-- TASK LIST --
[a] Retype the passage on Japan and foreign influence word for word, beginning with "While today’s Japan" and stopping after "preapproval was 10%.".
[b] In the passage on Japan and foreign influence, what was the ownership threshold for government preapproval before the new regulations?
[c] Carry on writing the passage on Japan and foreign influence, starting after its final sentence.

But the Japanese aversion to foreign influence dates back to at least 1639, when Japan sealed itself off from foreign contact almost completely. In the following two centuries, only Dutch and Chinese traders could to come to Japan. Even they were limited to Dejima, an artificial island the Dutch had built at Nagasaki as a trading post. Few Americans have heard of Dejima, though everyone knows about Nagasaki (if for tragic, unrelated reasons).
While today’s Japan is a thoroughly modern and advanced nation, its ancient history is seldom far beneath the surface. Case in point: New regulations, which will be fully phased in by June 7, require foreigners to obtain government preapproval before taking stakes of 1% or more in 518 Japanese firms, covering a dozen strategic sectors of the economy. These businesses represent 14% of Japan’s publicly traded companies. Looser rules that apply to nearly 1,600 other companies require foreign investors to notify the government, but not to secure advance approval. Some passive investors and financial institutions are exempt from these restrictions, but hedge funds seeking a management voice and other activist investors are not. The previous threshold for preapproval was 10%.

-- INFORMATION SHOWN --
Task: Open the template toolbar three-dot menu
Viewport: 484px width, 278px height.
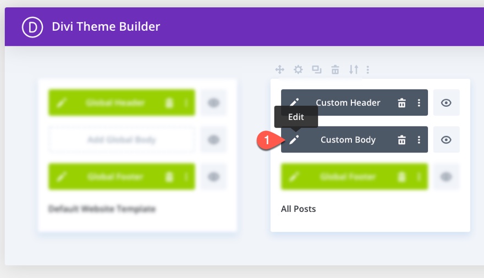Action: point(367,69)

-- EXERCISE RESULTS --
[a]
While today’s Japan is a thoroughly modern and advanced nation, its ancient history is seldom far beneath the surface. Case in point: New regulations, which will be fully phased in by June 7, require foreigners to obtain government preapproval before taking stakes of 1% or more in 518 Japanese firms, covering a dozen strategic sectors of the economy. These businesses represent 14% of Japan’s publicly traded companies. Looser rules that apply to nearly 1,600 other companies require foreign investors to notify the government, but not to secure advance approval. Some passive investors and financial institutions are exempt from these restrictions, but hedge funds seeking a management voice and other activist investors are not. The previous threshold for preapproval was 10%.

[b] 10%

[c]
Many commentators have mentioned China as the primary target of these regulations. Beijing’s aggressive siphoning of technology and other intellectual property by any available means has become an issue of global attention. Japan and other Pacific nations also share American concerns about China’s increasingly aggressive military posture.
In fact, the Japanese rule changes are in the same vein as recent moves in the U.S. to expand the powers of our Committee on Foreign Investment in the United States, or CFIUS. Under rules that were in effect through 2018, only transactions in which foreign entities took a controlling stake in enterprises with national security implications were subject to CFIUS review. Like Japan, we have broadened our government’s powers to block foreign acquisition of noncontrolling stakes in companies involved in sensitive technology, infrastructure or the personal data of U.S. citizens. Also like Japan, we implemented our rules largely with China in mind, but we did not limit them to that country or any other specified group of nations. European countries have taken similar measures.
But just because the stated aims and structures of the laws are similar does not mean countries will apply them the same way in practice. For example, Japan stands out among advanced democracies for the way its prosecutors appeared to wield criminal law on behalf of local Nissan executives in a 2018 boardroom coup against CEO Carlos Ghosn.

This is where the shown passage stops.